Brandt statt Müller: Straßenumbenennung vollzogen

20. November 2012 | Vermischtes | 10 Kommentare

Seit Dienstagnachmittag ist es offiziell: die Philipp-Müller-Straße ist Geschichte, Halle (Saale) hat ab sofort eine Willy-Brandt-Straße. Vor der Schorre, einst die Gaststätte „Hofjäger“ und 1890 Ort des ersten SPD-Parteitags 1890 nach dem Fall des Sozialistengesetzes, wurden die neuen Straßenschilder von Oberbürgermeisterin Dagmar Szabados (SPD) offiziell enthüllt, die im 20. Todesjahr Brandts an den einstigen SPD-Bundeskanzler erinnern sollen. Entsprechend waren auch zahlreiche SPD-Vertreter wie die frühere Sozialministerin Gerlinde Kuppe, der frühere Landtagspräsident Rüdiger Fikentscher und Fraktionschef Johannes Krause da.

Auch die Umbenennung selbst geht auf SPD-Initiative zurück. Im März 2012 hatte der Stadtrat einem Antrag der Sozialdemokraten zugestimmt. Die Umsetzung wurde aber nach Anwohnerprotesten zunächst ausgesetzt, sie hatten sich unter anderem auf ihnen entstehende Kosten für Ummeldungen und neue Visitenkarten bezogen. Die Linken wollten den Beschluss wieder aufheben lassen. Dafür gab es im September-Stadtrat aber keine Mehrheit.

Zur offiziellen Enthüllung waren natürlich auch die Gegner gekommen. „Das machen die nur mit uns Anwohnern“, meinte beispielsweise Gottlob Philipps. Eine Genscher-Straße brauche Halle. „Ich bin kein Stadtrat mehr. Mit mehr wäre dieser Beschluss nicht passiert“, sagte der Anwalt und frühere CDU-Rat Gernot Töpper. Wenn die Stadt Brandt würdigen will, hätte sie das mit dem Rannischen Platz tun können, „denn der hat keine Hausnummern.“ Demnach wären auch keine Anwohner betroffen gewesen. Sie könne die verstehen, die Argumente gegen die Umbenennung vorbringen, meinte OB Szabados. „Aber wir müssen uns auch daran erinnern, wer Willy Brand war“, sagte sie. „Das steht unserer Stadt gut zu Gesicht.“ Brandt sei ein Verfechter der Politik des Wandels durch Annäherung gewesen, habe damit den Grundstein für die spätere Wiedervereinigung gelegt. „Er hat die DDR nicht ins Abseits gestellt“, so Szabados. „Ich bin stolz darauf, dass der Stadtrat diesen Beschluss gefasst hat“ … sagte es und stieg die Leiter hinauf, um das Straßenschild zu enthüllen. Mauern und Laternenmast Drumherum haben die Umbenennungsgegner mit Kreide bemalt. „Philipp-Müller-Straße (bzw. einmal nur „Stasse“) war zu lesen…

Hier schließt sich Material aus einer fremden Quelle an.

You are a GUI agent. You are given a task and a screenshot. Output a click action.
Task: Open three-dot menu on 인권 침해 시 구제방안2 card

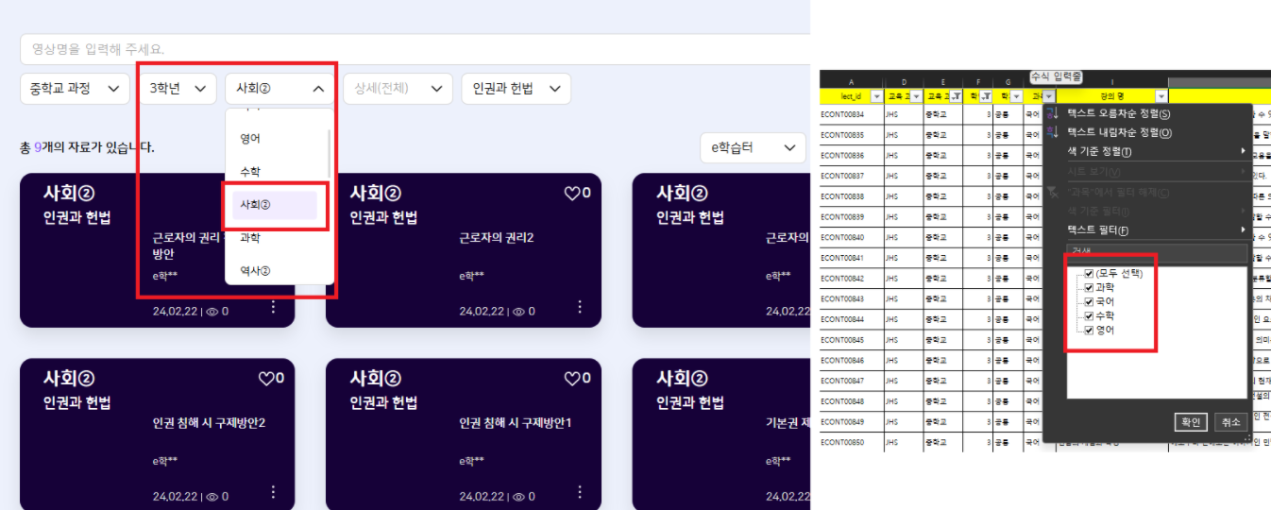coord(273,492)

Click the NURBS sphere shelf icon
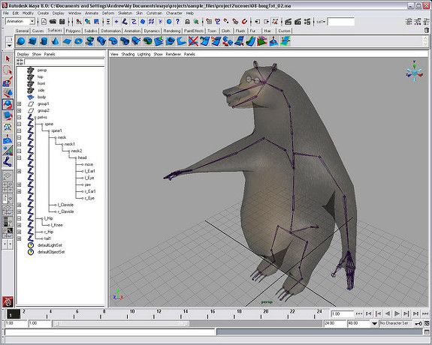click(21, 41)
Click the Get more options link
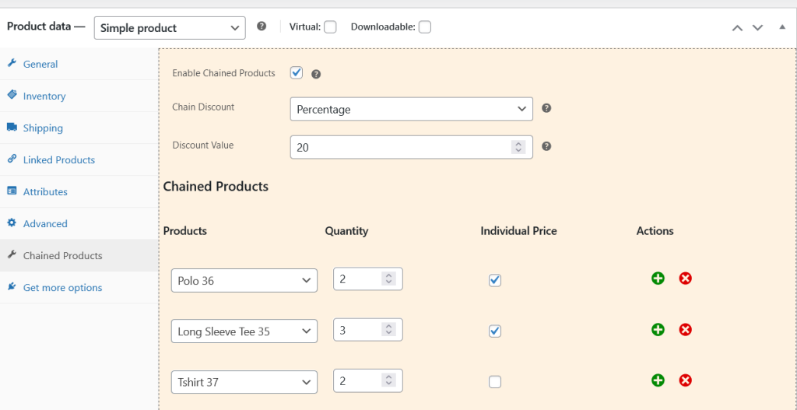 coord(62,288)
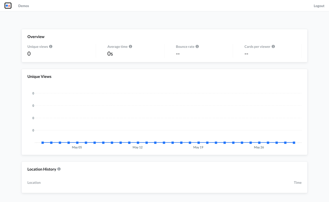This screenshot has height=202, width=329.
Task: Click the Logout link
Action: [319, 6]
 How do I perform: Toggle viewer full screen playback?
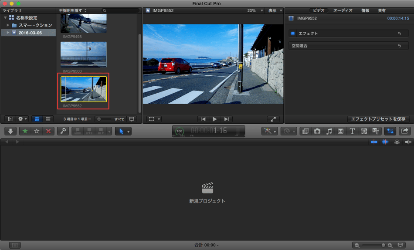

Insgesamt mussten zwölf Schilder angebracht werden. Die Müller-Schilder bleiben noch 18 Monate durchgestrichen hängen – sofern sie nicht geklaut werden. „5 Schilder sind in den letzten Tagen verschwunden“, so Baudezernent Uwe Stäglin. Zwei alte Schilder habe man noch im Lager gefunden und entsprechend ersetzt. Sollten nun noch einmal Schilder abhanden kommen, wird es nur noch Billiglösungen in Form von laminierten Schildern geben. Die Post wird bis Ende 2013 auch Briefe mit der alten Anschrift zustellen. Daneben können die Anwohner Personalausweis und KFZ-Papiere kostenlos erneuern lassen. Laut Baudezernent Stäglin habe man auch Kartendienste wie Google Maps informiert.

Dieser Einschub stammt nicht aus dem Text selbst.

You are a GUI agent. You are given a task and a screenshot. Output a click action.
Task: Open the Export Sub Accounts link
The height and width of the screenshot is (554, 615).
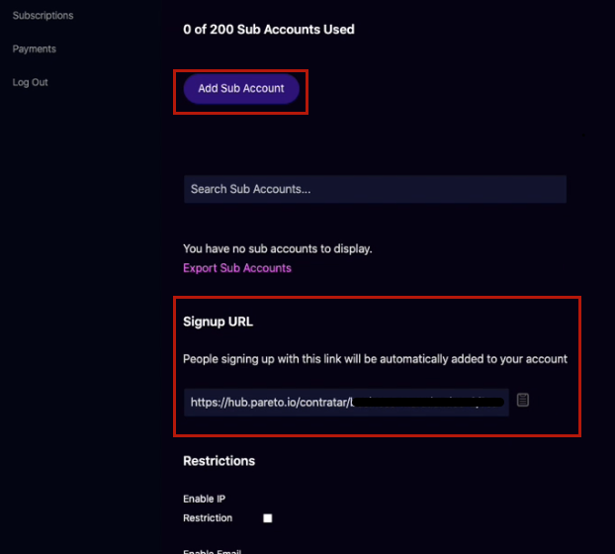[x=237, y=268]
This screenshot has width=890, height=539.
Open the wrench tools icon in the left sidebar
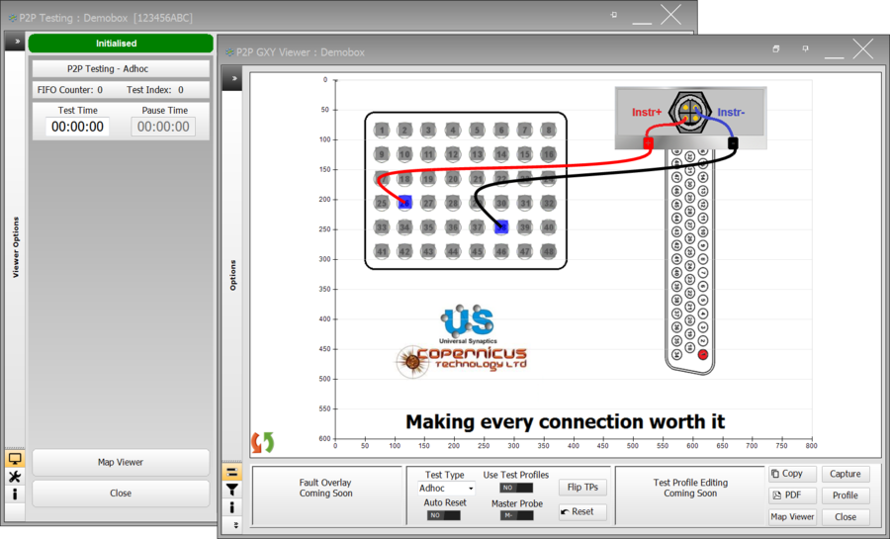click(x=15, y=476)
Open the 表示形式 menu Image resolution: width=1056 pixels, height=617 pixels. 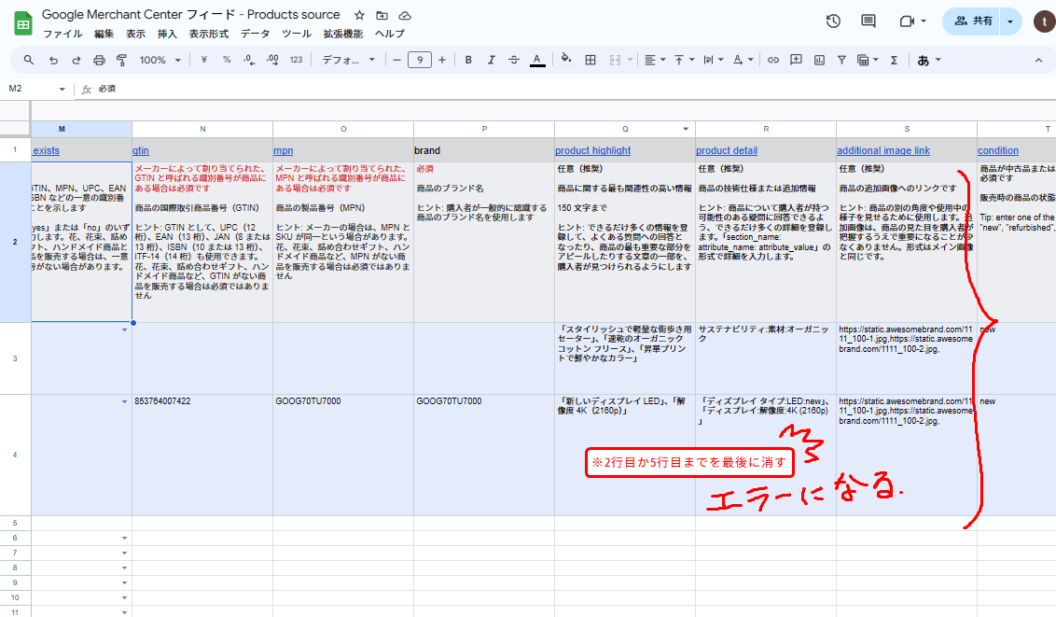click(208, 34)
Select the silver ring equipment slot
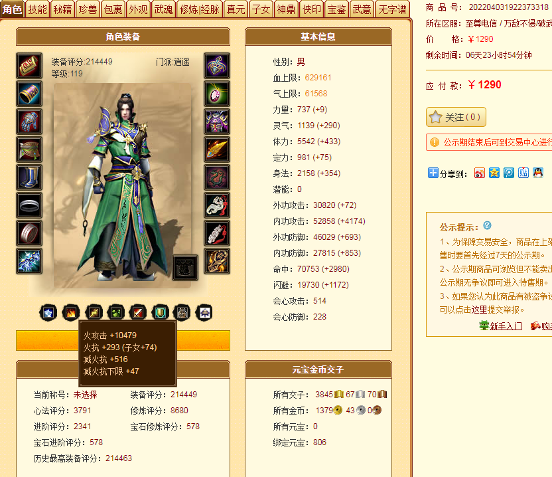 [29, 205]
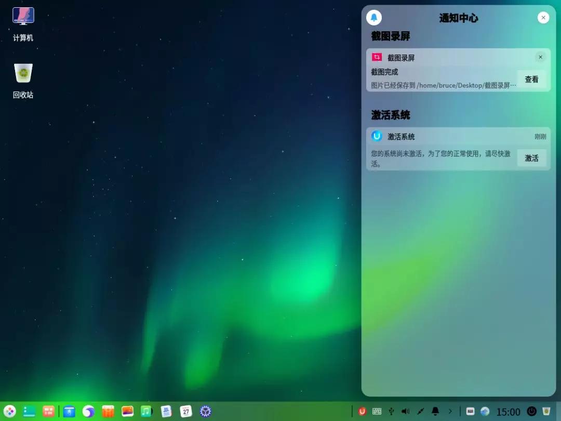Dismiss the 截图录屏 notification
Viewport: 561px width, 421px height.
(540, 57)
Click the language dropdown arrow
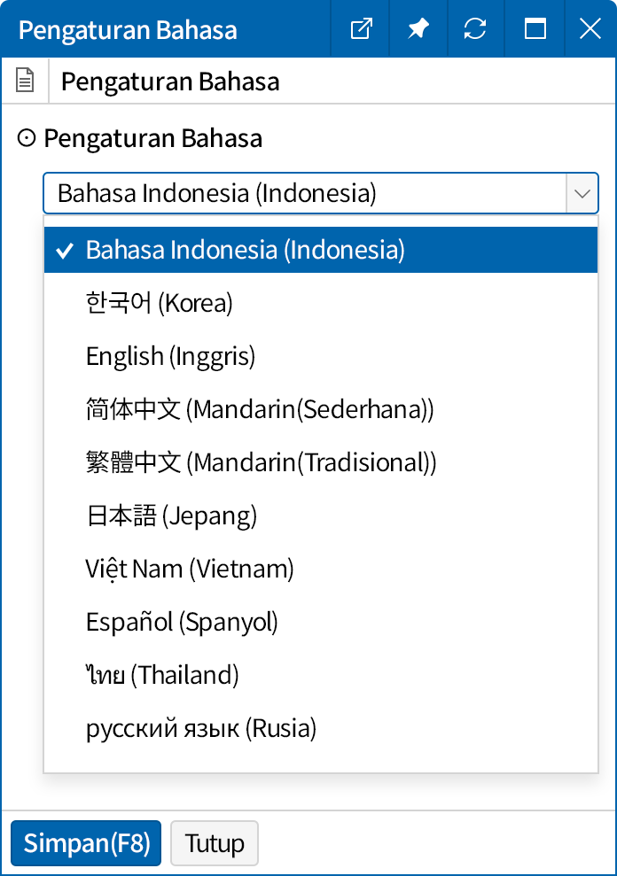 [582, 193]
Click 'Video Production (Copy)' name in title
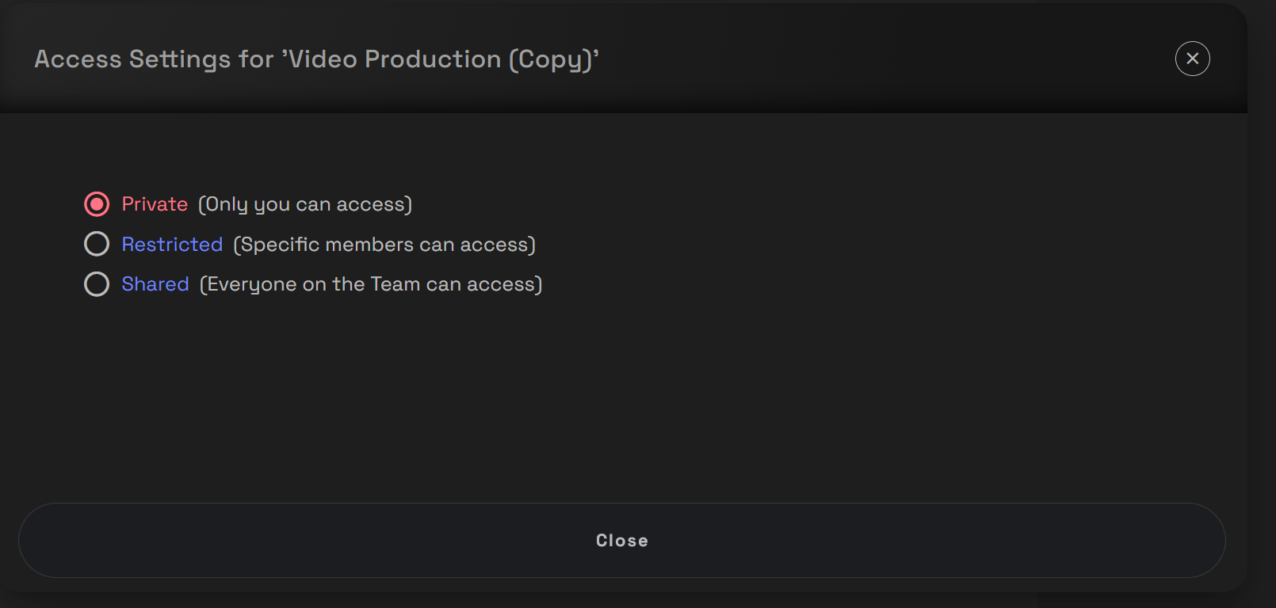This screenshot has height=608, width=1276. pos(441,59)
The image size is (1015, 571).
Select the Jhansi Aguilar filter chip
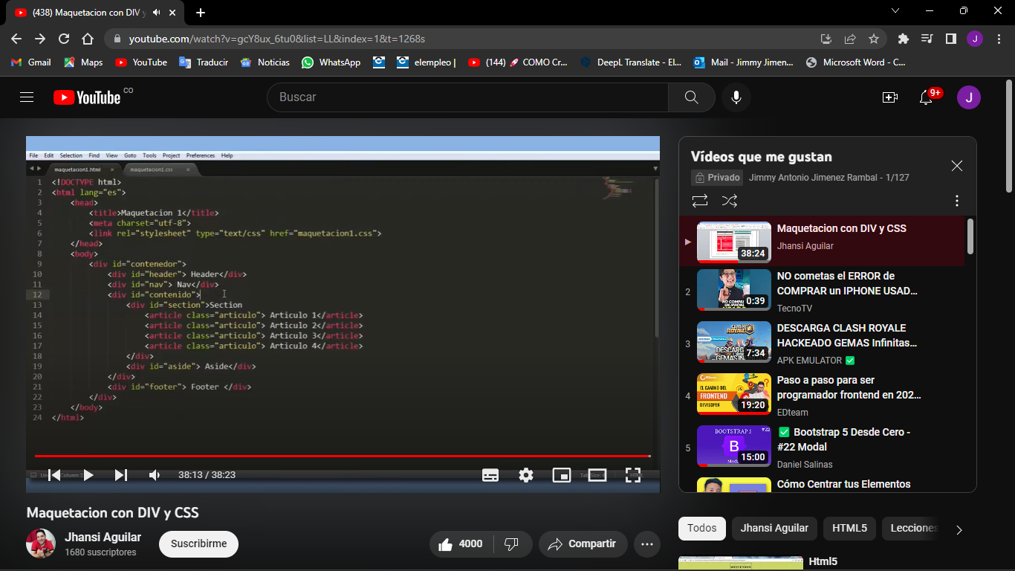coord(774,529)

Der bisherige Namensgeber der Straße, das KPD-Mitglied Philipp Müller, war am 11. Mai 1952 bei einer Demonstration gegen die Militarisierung Deutschlands in Essen erschossen worden. Die Umbenennung in Brand bedeute nicht, dass Müller nun verpöhnt sein, sagte OB Szabados.